How Model Observability Provides a 360° View of Models in Production

September 29, 2022
by
· 6 min read

How do you track the integrity of a machine learning model in production? Model Observability can help. By tracking service, drift, prediction data, training data, and custom metrics, you can keep your models and predictions relevant in a fast-changing world.

Tracking integrity is important: more than 84% of data scientists do not trust the model once it is in production. Most data scientists lack visibility into the deployment behavior and performance of models that are in production. 

New DataRobot AI Platform Model Observability features help ensure that you know when something goes wrong and understand why it went wrong. 

DataRobot AI Cloud Model Observability
Model Observability Features

Manage Unpredictability in Active Deployments

Adoption of AI/ML is maturing from experimentation to deployment. As more and more models make it to production, organizations are now facing a new problem: how are the models in production really doing? 

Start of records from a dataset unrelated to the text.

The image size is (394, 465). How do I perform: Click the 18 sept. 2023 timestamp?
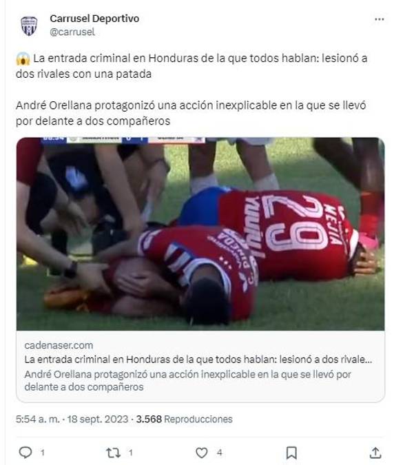point(98,419)
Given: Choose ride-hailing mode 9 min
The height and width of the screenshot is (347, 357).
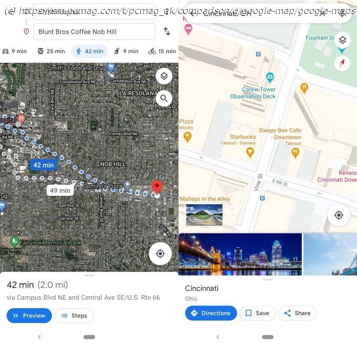Looking at the screenshot, I should tap(126, 51).
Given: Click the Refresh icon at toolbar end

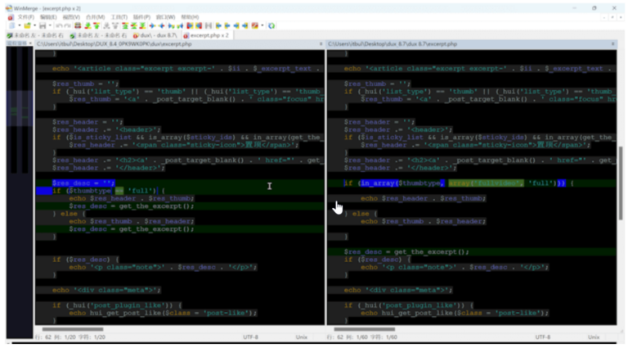Looking at the screenshot, I should click(x=271, y=25).

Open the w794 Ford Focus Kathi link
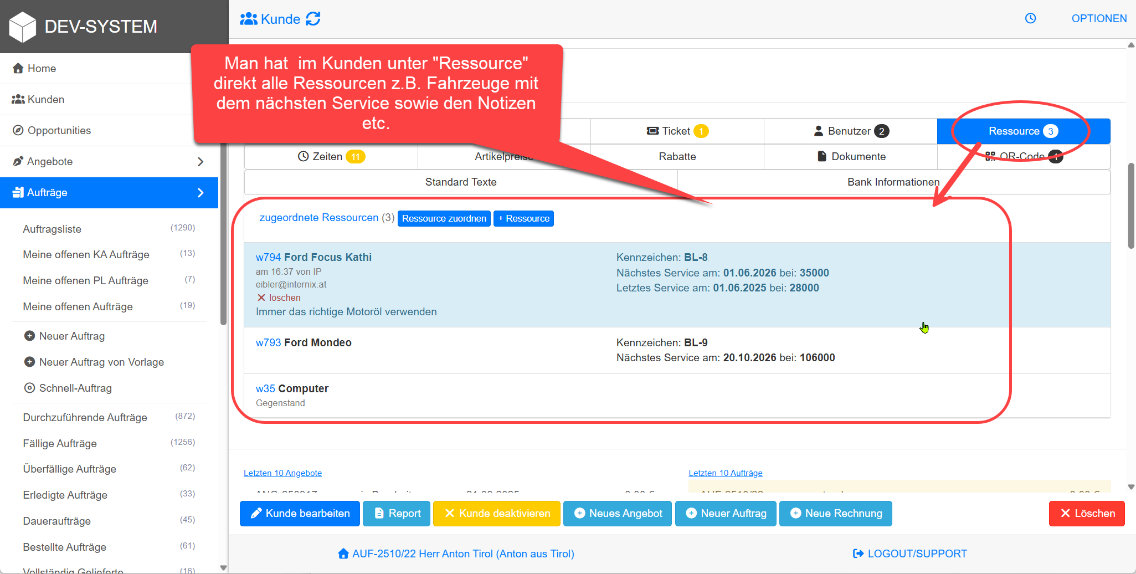(x=313, y=258)
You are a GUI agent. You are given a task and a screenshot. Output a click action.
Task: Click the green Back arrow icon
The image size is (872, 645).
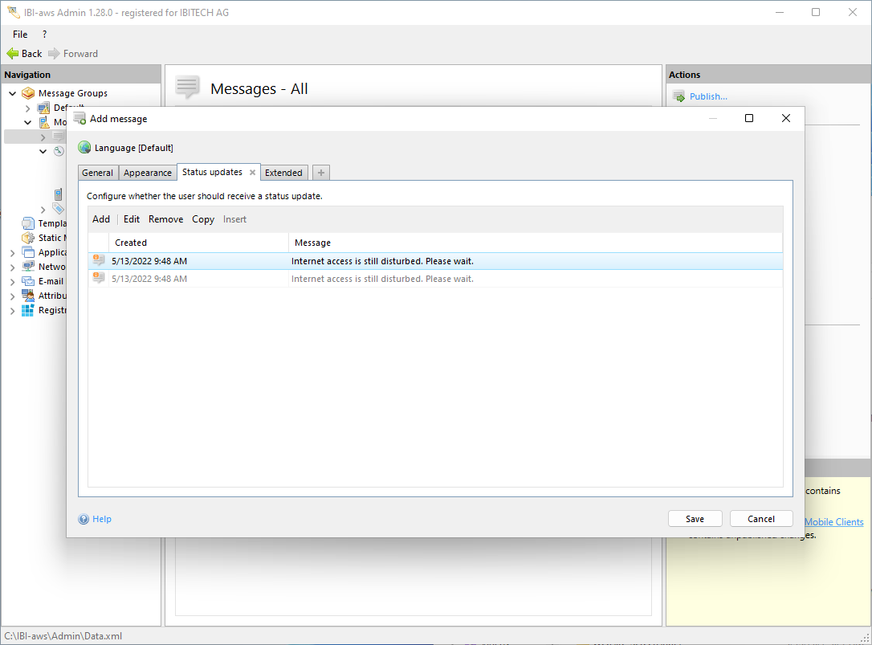12,54
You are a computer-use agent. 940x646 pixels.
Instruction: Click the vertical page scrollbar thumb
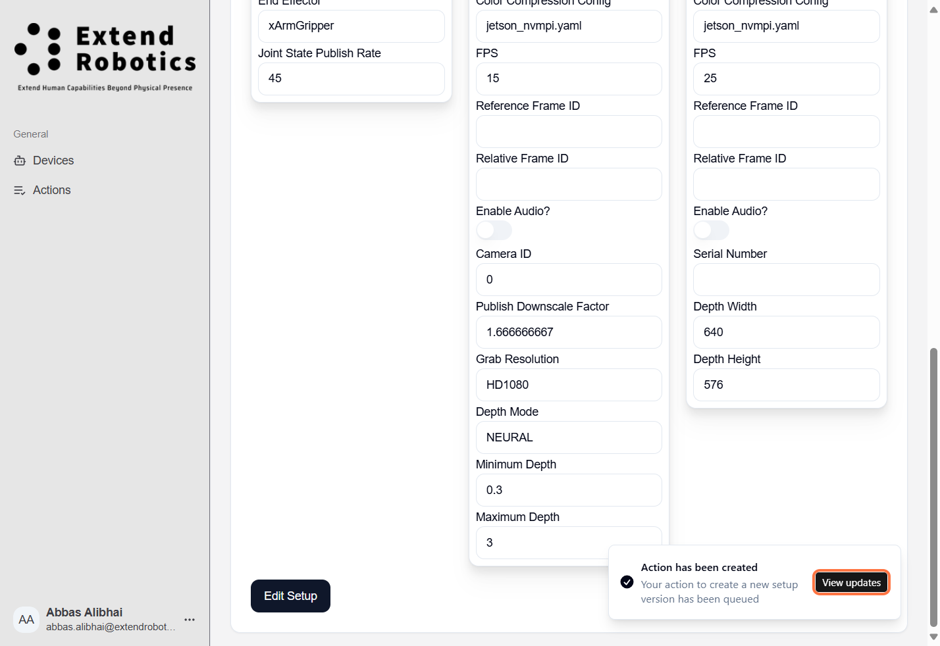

The majority of AI-enabled organizations are still struggling to stay atop the ever-expanding repository of production models. This poses a critical challenge as these models continuously influence key business decisions, such as loans provisioning in financial services, inventory forecasting in retail, or staffing optimization in healthcare.  

A myriad of issues can interfere with the performance and delivery of production models, resulting in poor or incomplete predictions and ill-informed decision-making. This is due to lack of holistic visibility into the model operations (or MLOps) system. It’s not enough to simply expose an error; it’s essential to instantly pinpoint the context of the error, thereby enabling quicker resolution.

Model Observability Is More than Just Monitoring

Model Observability provides an end-to-end picture of the internal states of a system, such as the system’s inputs, outputs, and environment, including data drift, prediction performance, service health, and more relevant metrics.

In the AI/ML world, this means you have the ability to not only monitor but also analyze and pinpoint the source of a problem. Model Observability compounds performance stats and metrics across the entire model lifecycle to provide context to problems that can threaten the integrity of your models. Holistic control over ML models is key to sustaining a high-yield AI environment. 

One of the most in-demand DataRobot solutions is DataRobot MLOps, providing world-class governance and scalability for model deployment. Models across the organization, regardless of where they were built, can be supervised and managed under one single platform. Aside from DataRobot models, open source models deployed outside of DataRobot MLOps can also be managed and monitored by DataRobot.

It is not enough to just monitor performance and log errors. You also need visibility into prediction requests and the ability to slice and dice prediction data over time to have a complete understanding of the internal state of your AI/ML system. Not knowing the context of a performance issue delays the resolution, as the user will have to diagnose via trial and error, which is problematic for business critical models.

This is a key difference between model monitoring and model observability: model monitoring exposes what the problem is; model observability helps understand why the problem occurred. Both must go hand in hand.

With new Model Observability enhancements, DataRobot MLOps users gain full visibility and the ability to track information regarding service, drift, prediction and training data, as well as custom metrics that are relevant to your business. DataRobot customers now have enhanced visibility into hundreds of models across the organization.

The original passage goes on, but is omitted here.